O presidente do Paraguai, Santiago Peña, ordenou a retirada de telões de LED situados em Ciudad del Este, cidade que faz fronteira com o território brasileiro, como resposta à veiculação, na última sexta-feira (29), de uma montagem que retratava o ex-presidente do Brasil, Jair Bolsonaro, desferindo uma agressão contra o atleta paraguaio Gustavo Gómez, defensor do Palmeiras. O conteúdo publicitário gerou revolta nas imediações da divisa, resultando na vandalização de pelo menos um dos três painéis que divulgaram o material.

Conforme apurado pelos portais g1 PR e UOL, a projeção permaneceu ativa durante aproximadamente uma hora, exibindo frases de caráter ofensivo voltadas ao país vizinho. Gravações que circularam na internet flagraram um contingente popular derrubando uma das estruturas, localizada próximo à Ponte da Amizade, e, na sequência, indivíduos pisoteando os telões. O documento emitido pelo Departamento de Segurança Turística do Paraguai atesta que as forças policiais interviram para conter desordens e garantir a integridade física na área.

Duas empresas foram identificadas como os criadoras desses painéis. Ambas as companhias alegaram que seus sistemas foram invadidos por hackers e garantiram estar fornecendo suporte aos investigadores para localizar os responsáveis. De acordo com as corporativas, um boletim de ocorrência foi protocolado junto à Promotoria de Crimes Cibernéticos no Paraguai.

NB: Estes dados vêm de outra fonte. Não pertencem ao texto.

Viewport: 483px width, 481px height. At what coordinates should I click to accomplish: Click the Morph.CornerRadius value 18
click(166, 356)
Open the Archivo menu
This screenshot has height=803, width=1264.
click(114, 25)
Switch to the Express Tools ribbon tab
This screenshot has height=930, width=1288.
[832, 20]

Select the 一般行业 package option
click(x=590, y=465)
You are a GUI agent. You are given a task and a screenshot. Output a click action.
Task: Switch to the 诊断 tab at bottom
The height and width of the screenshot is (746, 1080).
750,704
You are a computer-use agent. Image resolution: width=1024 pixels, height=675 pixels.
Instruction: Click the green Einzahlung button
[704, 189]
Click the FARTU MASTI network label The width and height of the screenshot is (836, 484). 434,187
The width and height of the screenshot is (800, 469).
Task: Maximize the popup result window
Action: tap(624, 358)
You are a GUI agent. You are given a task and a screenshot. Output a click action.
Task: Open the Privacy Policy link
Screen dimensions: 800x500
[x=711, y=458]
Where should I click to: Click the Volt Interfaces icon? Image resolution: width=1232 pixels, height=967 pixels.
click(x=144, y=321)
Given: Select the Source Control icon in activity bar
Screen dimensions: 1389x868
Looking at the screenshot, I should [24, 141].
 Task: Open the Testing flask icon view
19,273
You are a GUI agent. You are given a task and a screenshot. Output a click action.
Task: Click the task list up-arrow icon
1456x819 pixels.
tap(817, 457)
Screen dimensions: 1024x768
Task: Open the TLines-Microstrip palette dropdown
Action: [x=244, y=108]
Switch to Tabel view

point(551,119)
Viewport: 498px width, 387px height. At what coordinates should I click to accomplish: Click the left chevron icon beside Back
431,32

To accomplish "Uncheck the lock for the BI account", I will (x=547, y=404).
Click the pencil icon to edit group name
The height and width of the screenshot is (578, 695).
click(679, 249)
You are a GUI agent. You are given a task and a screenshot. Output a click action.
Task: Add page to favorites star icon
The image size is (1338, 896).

Em um comunicado oficial à mídia local, a FastPrint pediu desculpas e declarou que a publicação ocorreu fora de seu controle operacional. A empresa tem acordo de 10 anos para exploração publicitária em área do Ministério de Obras Públicas e Comunicações, com vigência até 2028.

Ao se manifestar, Santiago Peña repudiou o ocorrido e comunicou em suas redes sociais que instruiu o Ministério de Obras Públicas a retirar todas as plataformas mencionadas, além de qualquer outro equipamento instalado sem permissão em vias públicas.

"Deploramos los carteles ofensivos instalados en Ciudad del Este. Este tipo de acciones no aportan al entendimiento ni al respeto que deben prevalecer entre los pueblos", escreveu o chefe de Estado em seu perfil oficial. Em tradução livre: "Repudiamos veementemente os cartazes ofensivos exibidos em Ciudad del Este. Tais ações não contribuem para a compreensão e o respeito que deveriam prevalecer entre as nações".